◆ THE EXERCISE:
From the listing below, output the lines from the one containing "You are a computer-use agent." through the one containing "click(15, 70)" as a JSON list of strings, with one string per line and blank lines omitted. Leave the pictures out of your answer.

◆ PROVIDED INFORMATION:
** begin **
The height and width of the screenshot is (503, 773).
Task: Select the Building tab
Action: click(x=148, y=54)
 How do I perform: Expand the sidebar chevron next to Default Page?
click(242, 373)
** end **
** begin **
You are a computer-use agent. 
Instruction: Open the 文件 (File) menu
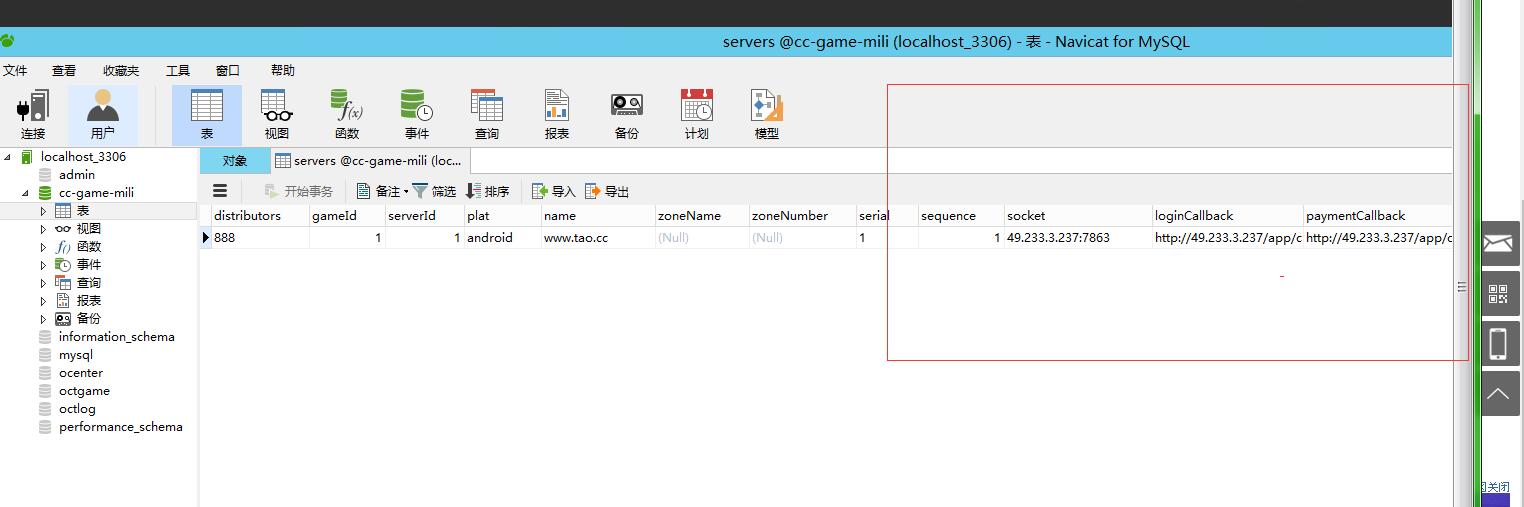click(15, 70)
** end **
◆ SOLUTION TO THE EXERCISE:
[
  "You are a computer-use agent. ",
  "Instruction: Open the 文件 (File) menu",
  "click(15, 70)"
]